I gasped for breath that refused to come. I begged for God to let me perish but He wouldn't let me go that easily. Every inhalation felt laborious. I was convinced that the end must have been near. At least I hoped it would come quickly and release me from my agony.
For two hours I struggled through alternating hot flashes and frigid chills. My head pounded while my stomach turned with intense fits of nausea. I shivered under blankets only to be sweltering moments later. The physical distress felt like an inescapable torture.
Silently my heart cried out for deliverance but my lips could barely utter a word. In between shallow breaths I tried to plead with God. "Please, God, please..." were the only words I could speak in the dark of night.
In my helpless state I laid as still as I could in my bed, too exhausted to move.

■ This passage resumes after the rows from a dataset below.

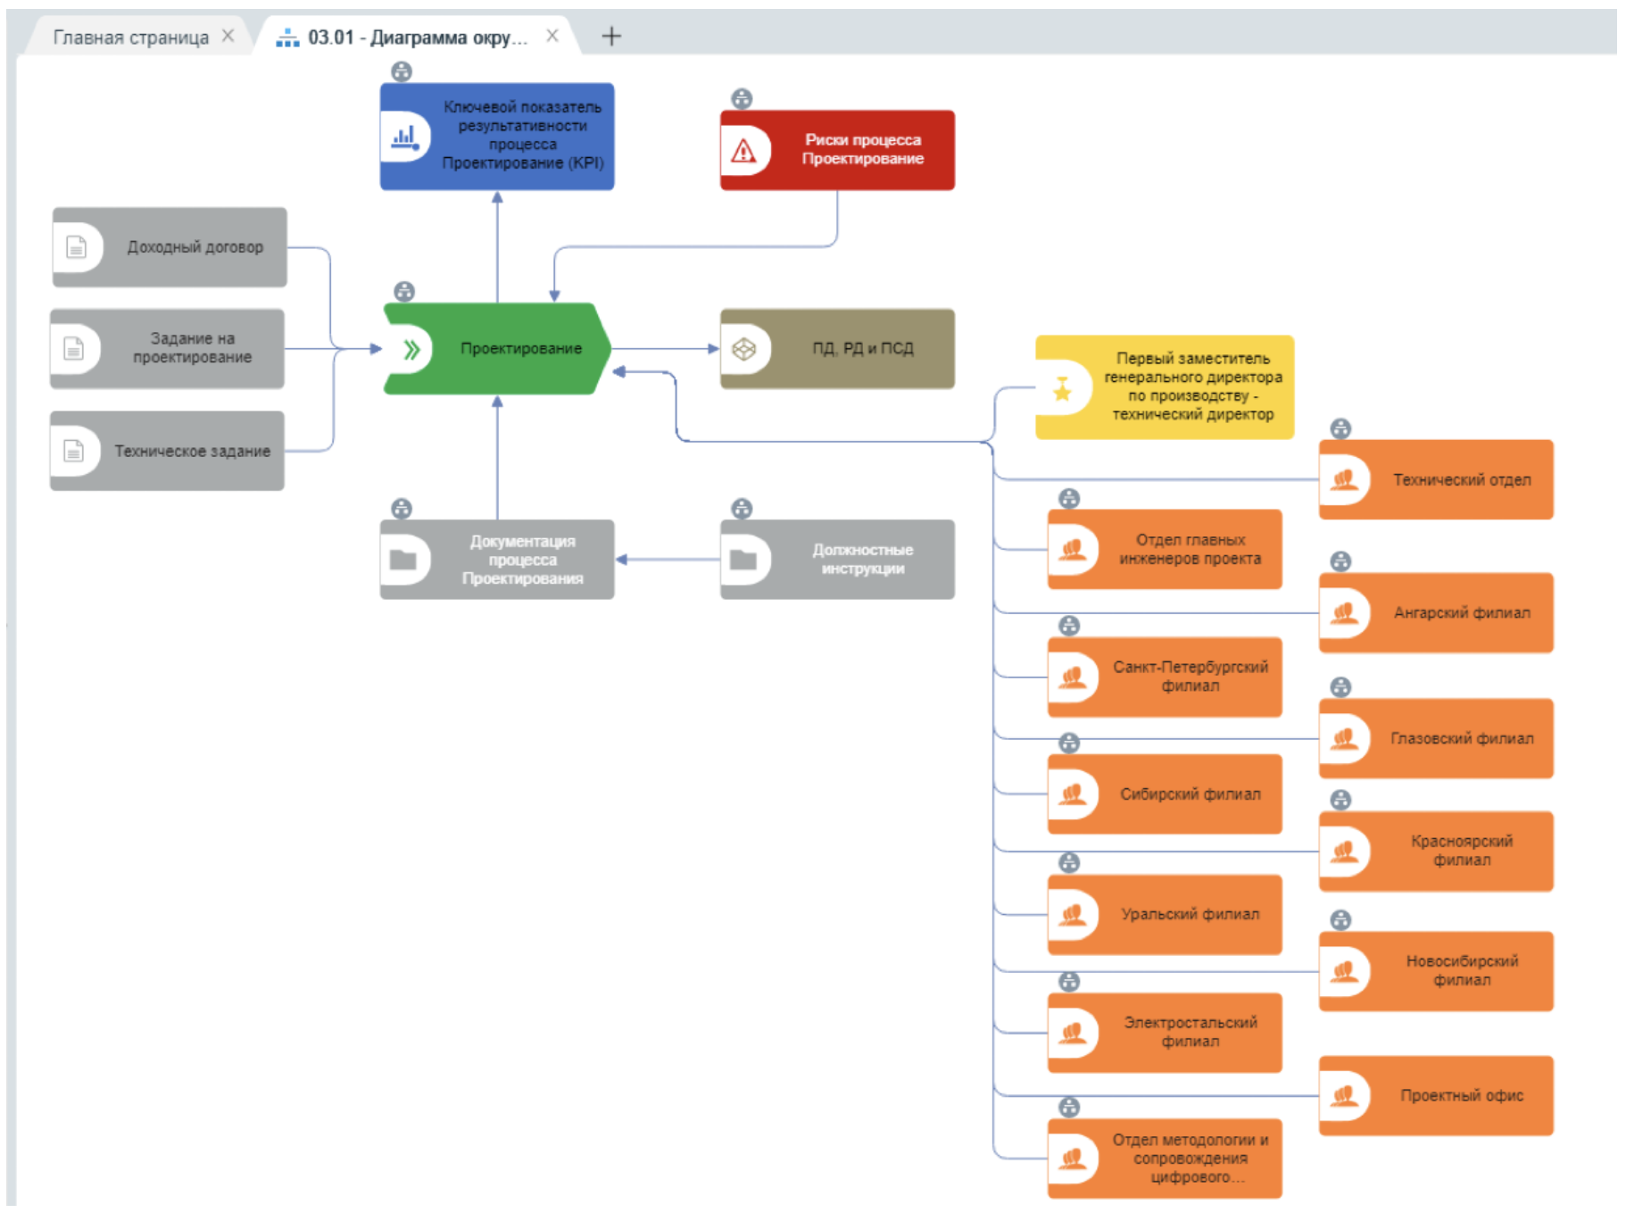Select the Ангарский филиал block
This screenshot has height=1221, width=1626.
[1436, 613]
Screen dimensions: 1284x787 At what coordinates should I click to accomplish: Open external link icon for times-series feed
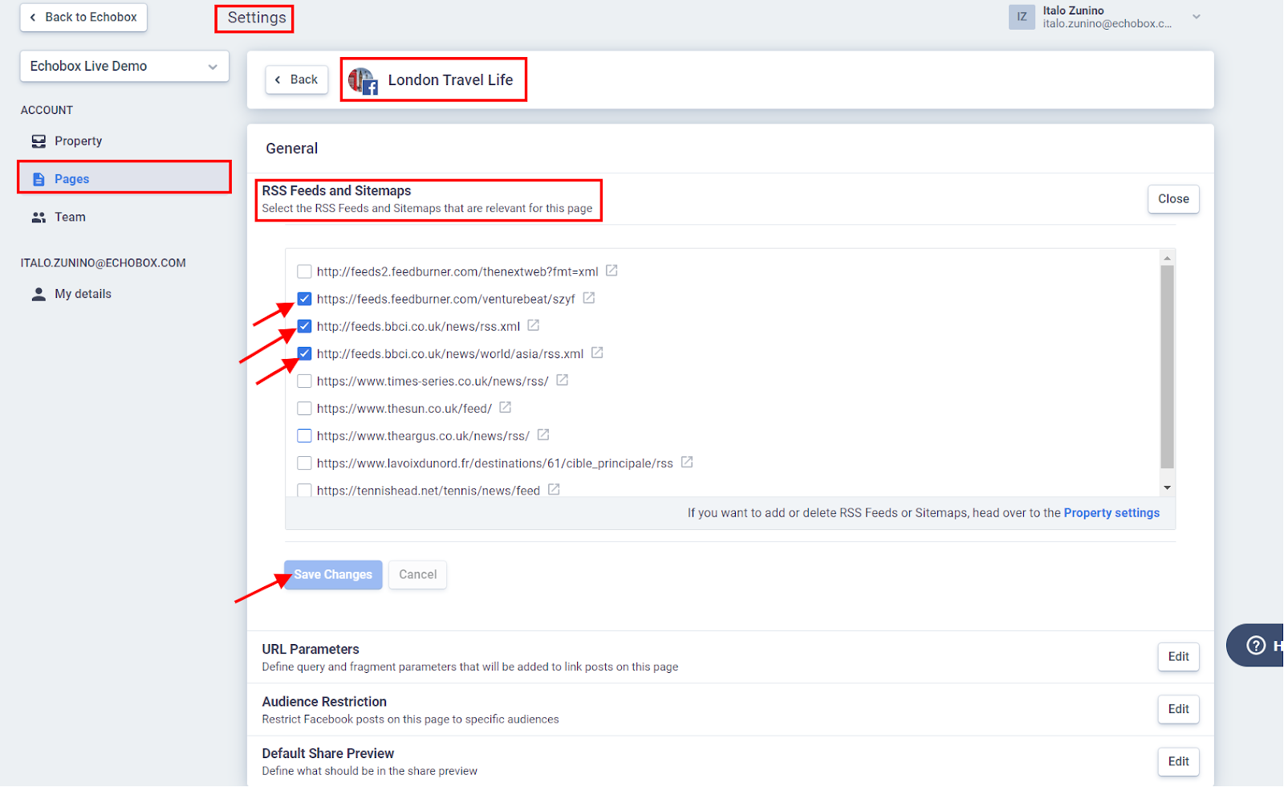click(562, 380)
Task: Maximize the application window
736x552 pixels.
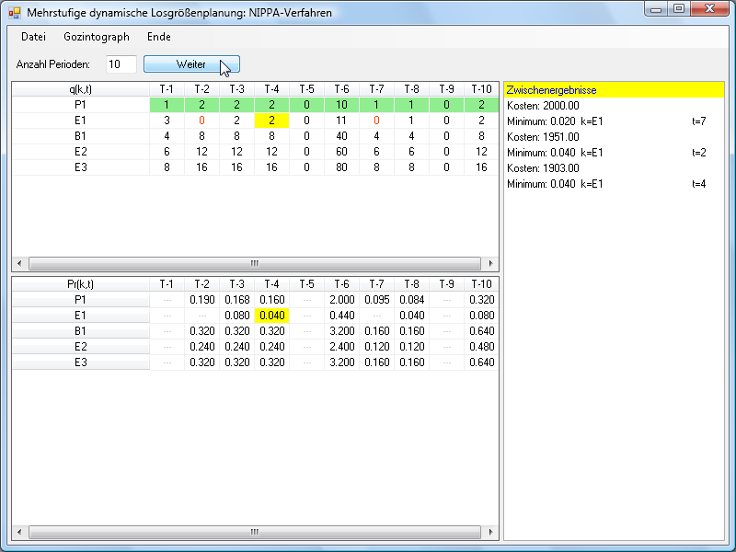Action: [679, 10]
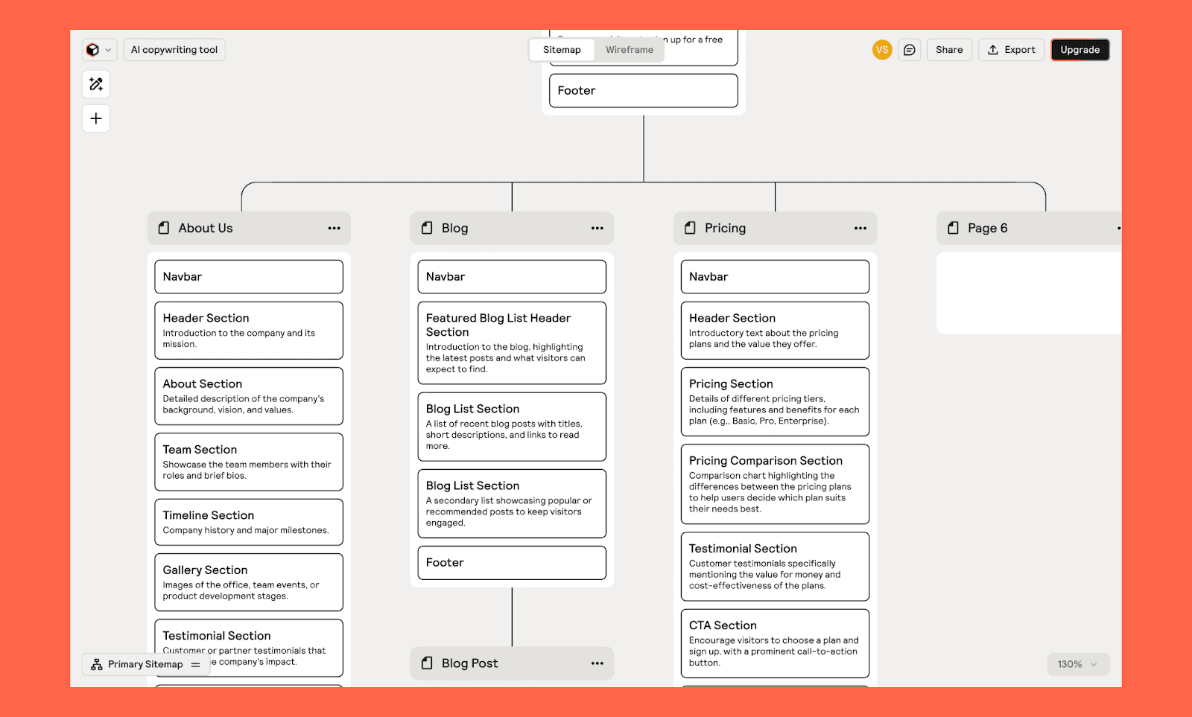Click the Upgrade button
Image resolution: width=1192 pixels, height=717 pixels.
(x=1080, y=49)
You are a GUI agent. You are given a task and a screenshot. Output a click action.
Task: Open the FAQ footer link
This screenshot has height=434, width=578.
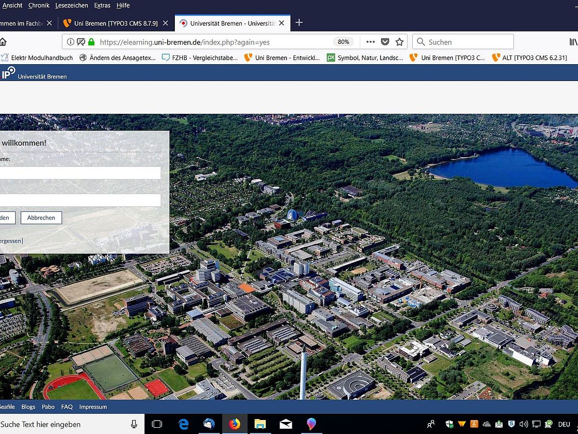[x=67, y=407]
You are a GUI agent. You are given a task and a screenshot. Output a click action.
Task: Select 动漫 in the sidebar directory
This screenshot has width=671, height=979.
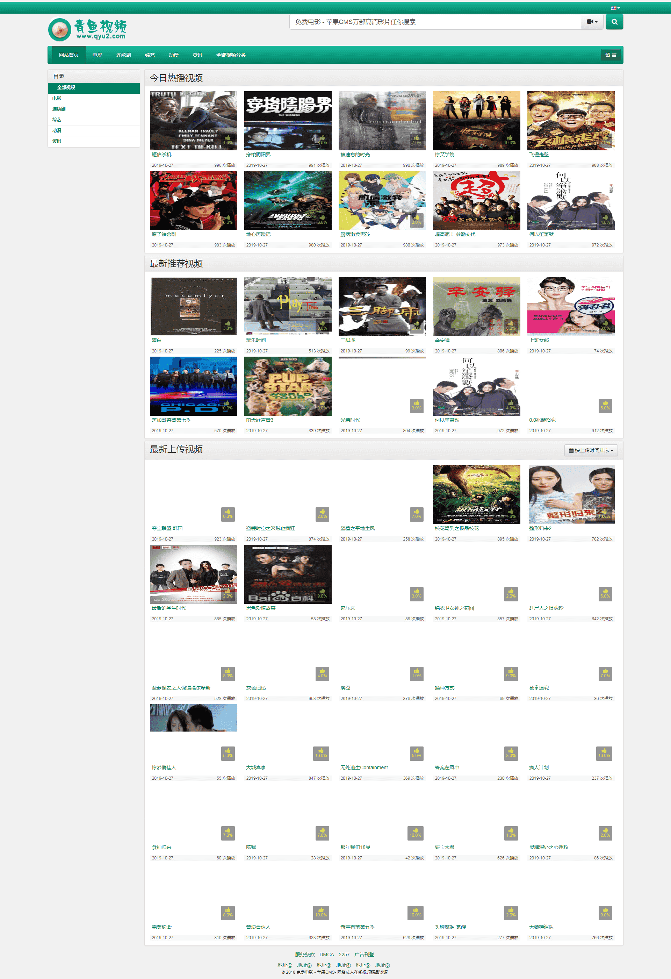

The weight of my body was paralyzing. My body's burden was too much for me to bear. So I gave up. I released my breath and surrendered. I quieted the silent cries of my heart and stopped begging God to intervene.
In that moment a new peace came over me. My breathing was still shallow and my stomach was still in knots but my soul was calm. It was ready for whatever would come next. My spirit was lifted out of that darkness, out of that suffering, and given a serene, soft place. In that moment a new rest, one that transcended my body's burden, washed over me.
I'll never know how many minutes ticked by from that moment until my eyes shut and sleep enveloped me but I know it didn't take long. Although my body wasn't out of its misery, my soul was full of vitality. My heart was full of trust and assurance in spite of the trouble my body was facing. Despite the darkness of that physical and emotional night, my heart was delivered into the light. My soul was given a heavenly place and a peace that transcended my understanding.
And so I slept.
I slept without fits of tossing and turning. I slept without nightmares or terrors of demise. I slept soundly. I slept in peace.
And then I awoke. The next morning God had restored to me normal breathing and released the ache in my stomach. But that wasn't the true miracle of what He did for me that fateful night. More important and lasting than any physical relief He delivered was the relief He brought to my soul. He allowed me to teeter on the the brink of a crisis and, when I cried out to Him, He indeed heard my plea - the most pressing plea of my heart.
As I begged God to release me I thought I was pleading for rescue to deliver me from my physical torture. But God saw my greater need. He saw my need to be rescued from myself. He saw my need for my soul to be surrendered. And He answered that plea. He delivered my heart from the edge of destruction and brought me into His perfect peace. He surrounded me with His spirit and carried me with grace and mercy. When I let my eyes close and my worries go, God swept in with wings like an eagle and carried me, body and soul, to His perfect and eternal safe haven.